There are three reasons you don’t make this move. First, the Caps are not getting equal value in this deal. Trading away a 23-year-old forward who, though he has struggled, still has a high ceiling for a 33-year-old fourth line forward is not a good trade.

Second, you are solving one problem by creating another. Adding a fourth line center leaves a hole on the third line, and simply promoting one of the team’s five fourth line players is not the answer. Strengthening the team’s fourth line at the expense of the third is not a viable solution, and you’ve also made it harder to fill that role by trading away one of your top trade assets.

Third, I’m sorry to say this because he’s such a great guy, but Beagle’s contract is not a good one. Two more years at $3 million for a 33-year-old fourth line player is pricey. To intentionally take on a bad contract like that on a team that is always up against the salary cap like the Caps frequently are makes no sense to me.

MacLellan has been open about the fact that he prefers to sign third and fourth line players to one-year contracts. This is why.

Eller is a notable exception because he is a center, but for depth wingers, MacLellan prefers the shorter-term deals. Connolly, Devante Smith-Pelly and Nic Dowd will be unrestricted free agents after this season and Vrana, Burakovsky, Dmitrij Jaskin and Chandler Stephenson will be restricted. Vrana is the only guy in that group the team must re-sign. The others they could potentially walk away from if the asking price is too high for what the team is looking for.

So to answer your question, I think the team would love to return all those players listed, but if they can’t make the money work I also believe they will have no qualms about letting them walk and going after other alternatives. Whether those come from low-risk, high-reward signings that MacLellan loves to make or you promote someone like Riley Barber remains to be seen.

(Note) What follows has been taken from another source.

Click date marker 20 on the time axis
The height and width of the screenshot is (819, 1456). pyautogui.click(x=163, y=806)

I don’t see this happening. MacLellan really puts an emphasis on the importance of center depth and the bottom line is that Eller is just plain better than Boyd is right now. Sure, Boyd should continue to improve, but he’s not a 22-year-old prospect -- he’s 25. A reasonable case could be made that Eller’s play is above Boyd’s ceiling.

 

Eller is locked up at a pretty reasonable cap hit and he also happens to be the guy who scored the Cup clinching goal. I don’t see the team moving on from him after this season just one year into a new five-year contract negotiated by the current general manager.

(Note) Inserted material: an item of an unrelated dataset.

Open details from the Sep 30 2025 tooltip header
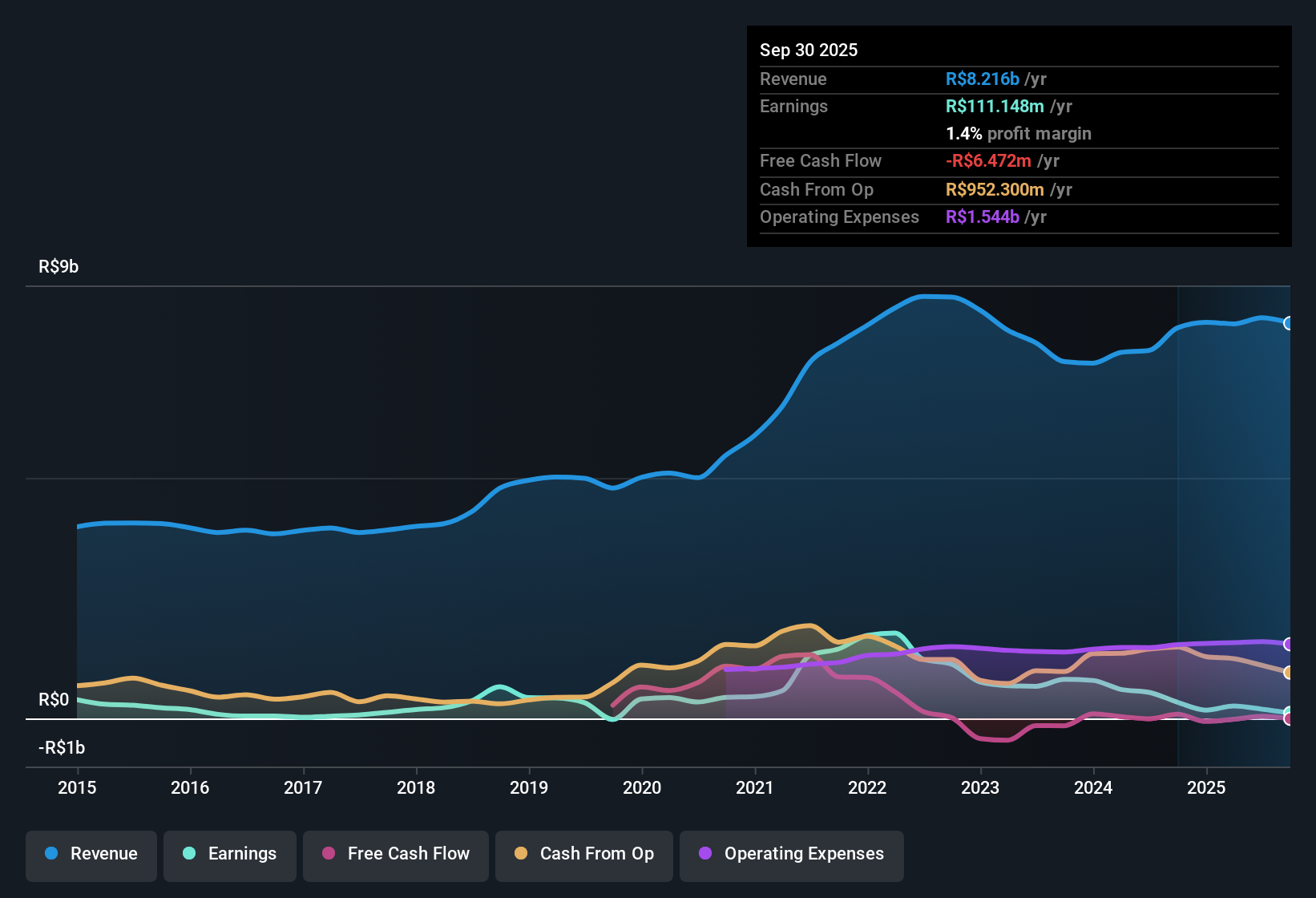This screenshot has width=1316, height=898. 809,50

Jimmy H writes: How much longer do you see Ovechkin playing or renegotiating his contract?

Minor quibble, but I think it is important to note for those who may not know this, the CBA does not allow for players to renegotiate their contracts. This may be a fairly common practice in the NFL, but hockey players can’t do it.

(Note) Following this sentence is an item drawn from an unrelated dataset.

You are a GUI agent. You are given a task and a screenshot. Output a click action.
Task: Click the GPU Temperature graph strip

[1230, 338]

I know you probably mean renegotiating in terms of re-signing once his current deal is over, but I like to point that out because I have had a lot of people ask me about why some players don’t renegotiate their deals and the answer is that they can’t.

As for your question, I spoke with Ted Leonsis about Ovechkin at the start of the season. Here are his thoughts:

The great thing about Alex, and he's got three more years, he's a man with great, great pride. He also knows his place in history. If at the end of his contract he's playing as a first line player and he's all-star caliber, he'll want to continue his career and of course we'd want Alex here for the rest of his career. But I do not believe you will ever see Alex Ovechkin 'hanging on.' If he can't be a great, great player, he's not going to play for the money.

I agree with this sentiment. As long as he wants to stay in Washington, the Caps will make that happen, but I also don’t think we are going to see him stick around the same way a Jerome Iginla or Jaromir Jagr did. When he really starts to decline, I don’t see him staying just to be a third or fourth line, 15-goal player.

I will also say this -- I think there are many Caps fans who assume he will leave to play in the KHL. He may ultimately do this, but as long as he can be a top line player in the NHL, I believe he will stay in Washington. He is incredibly competitive, and the NHL is just plain better than the KHL. Returning to Russia is never going to be off the table, but I don’t see him going back until he is convinced his days as an NHL star are over.